*** EXERCISE MATERIAL Section Begins ***

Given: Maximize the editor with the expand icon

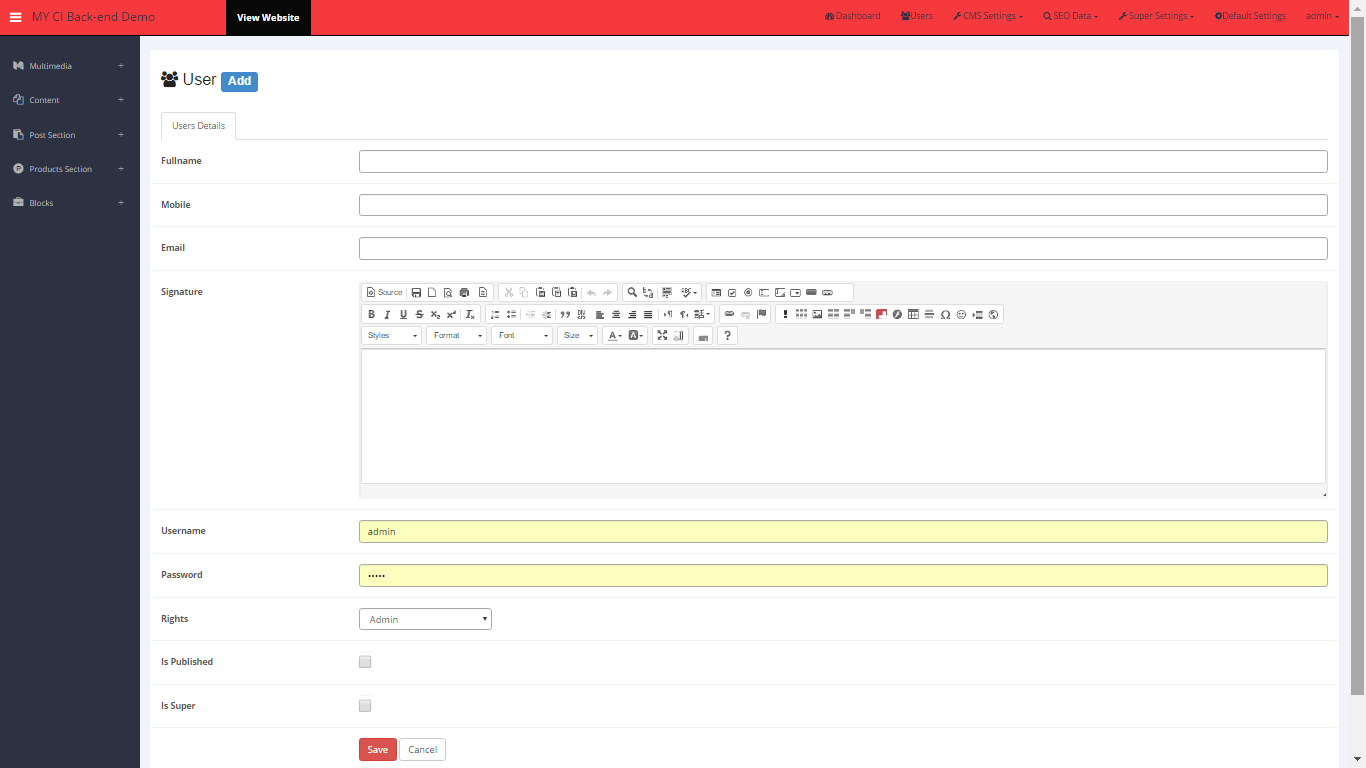Looking at the screenshot, I should pyautogui.click(x=662, y=336).
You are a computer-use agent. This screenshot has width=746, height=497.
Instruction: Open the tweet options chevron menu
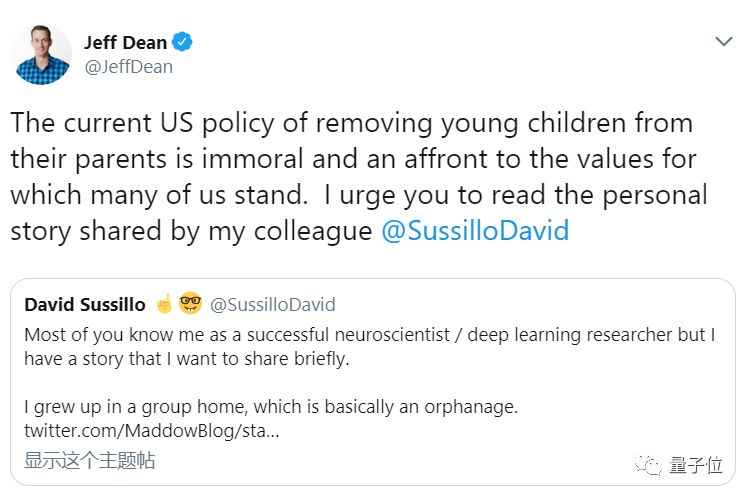pyautogui.click(x=724, y=42)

*** EXERCISE MATERIAL Section Ends ***

■ TASK TO COMPLETE
Lines from the one with "Instruction: Open the" through the final line of the records are the whole answer; print them exactly, minus any pictures.

■ TASK RESULT
Instruction: Open the tweet options chevron menu
pyautogui.click(x=724, y=42)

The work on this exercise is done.